A partir de los 40 años, una actividad tan simple como caminar a paso ligero puede tener un impacto relevante sobre la longevidad. Stuart Phillips, doctor en ciencias del ejercicio y profesor de la Universidad de McMaster, sostiene que la evidencia disponible muestra una relación clara entre actividad física y una mayor esperanza de vida.
Según informó Runners World, el especialista aclara que la ciencia todavía no cuenta con un ensayo clínico de varias décadas que permita afirmar que el ejercicio garantiza una vida más larga. Un estudio de ese tipo resultaría demasiado complejo y costoso según el especialista. Sin embargo, distintos trabajos con millones de participantes permiten observar una relación consistente.
Uno de los estudios que destaca Phillips fue publicado por Moore y otros investigadores en PLOS Medicine en 2012. El análisis incluyó a 654.827 adultos de seis cohortes y comparó distintos niveles de actividad física. Según sus resultados, apenas 75 minutos semanales de caminata rápida se asociaron con 1,8 años más de esperanza de vida después de los 40.
La cifra aumenta con más actividad. Entre 150 y 299 minutos semanales, una cantidad que coincide con la recomendación citada por el experto, la asociación llegó a 3,4 años adicionales.
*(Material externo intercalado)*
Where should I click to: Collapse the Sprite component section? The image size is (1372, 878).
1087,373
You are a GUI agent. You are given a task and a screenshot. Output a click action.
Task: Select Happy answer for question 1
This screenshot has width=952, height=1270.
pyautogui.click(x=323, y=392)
Con más de 450 minutos por semana, alcanzó 4,5 años.
El estudio también mostró que la actividad física tuvo un peso relevante en personas con distintos índices de masa corporal. Los adultos activos con peso normal vivieron, en promedio, unos 7,2 años más que los adultos inactivos con obesidad de clase II o superior. Incluso las personas inactivas con peso normal presentaron una esperanza de vida menor que las personas activas con obesidad de clase I.
El especialista aclaró que la ciencia todavía no cuenta con un ensayo clínico. Foto: cfn-nce.ca.
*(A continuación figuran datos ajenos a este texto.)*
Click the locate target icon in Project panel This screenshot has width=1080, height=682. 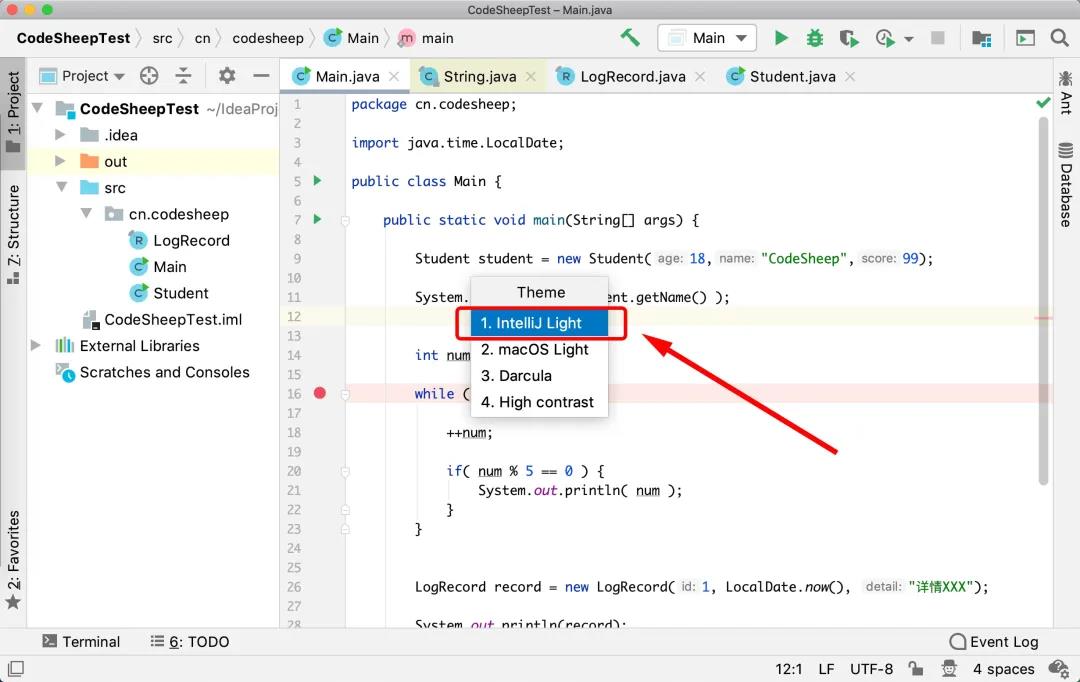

Otros estudios científicos que respaldan la asociación
Según Runners World, Phillips cita una investigación de Arem y otros autores, publicada en JAMA Internal Medicine en 2015, que incluyó a 661.137 adultos. Allí, la mortalidad se redujo 20% por debajo del nivel recomendado de actividad, 31% al alcanzar la recomendación, 37% al duplicarla o triplicarla y 39% con niveles superiores.
Los adultos activos con peso normal vivieron, en promedio, unos 7,2 años más que los adultos inactivos con obesidad de clase II.
Una revisión de García y otros investigadores, publicada en 2023 y con datos de más de 30 millones de personas, también encontró una asociación entre unos 150 minutos semanales de caminata y una reducción del 31% en la mortalidad por todas las causas y del 29% en la mortalidad por eventos cardiovasculares.
Para Phillips, el mensaje principal es simple: el mayor beneficio aparece cuando una persona abandona el sedentarismo y pasa a realizar actividad física, incluso moderada. Los 150 minutos semanales se asocian con una reducción de la mortalidad de entre 20% y 30% y con unos 3 a 4 años adicionales de esperanza de vida después de los 40.
El ejercicio, advierte el experto, no garantiza vivir más. Pero sí representa una de las herramientas más consistentes para mejorar las probabilidades de una vida más larga.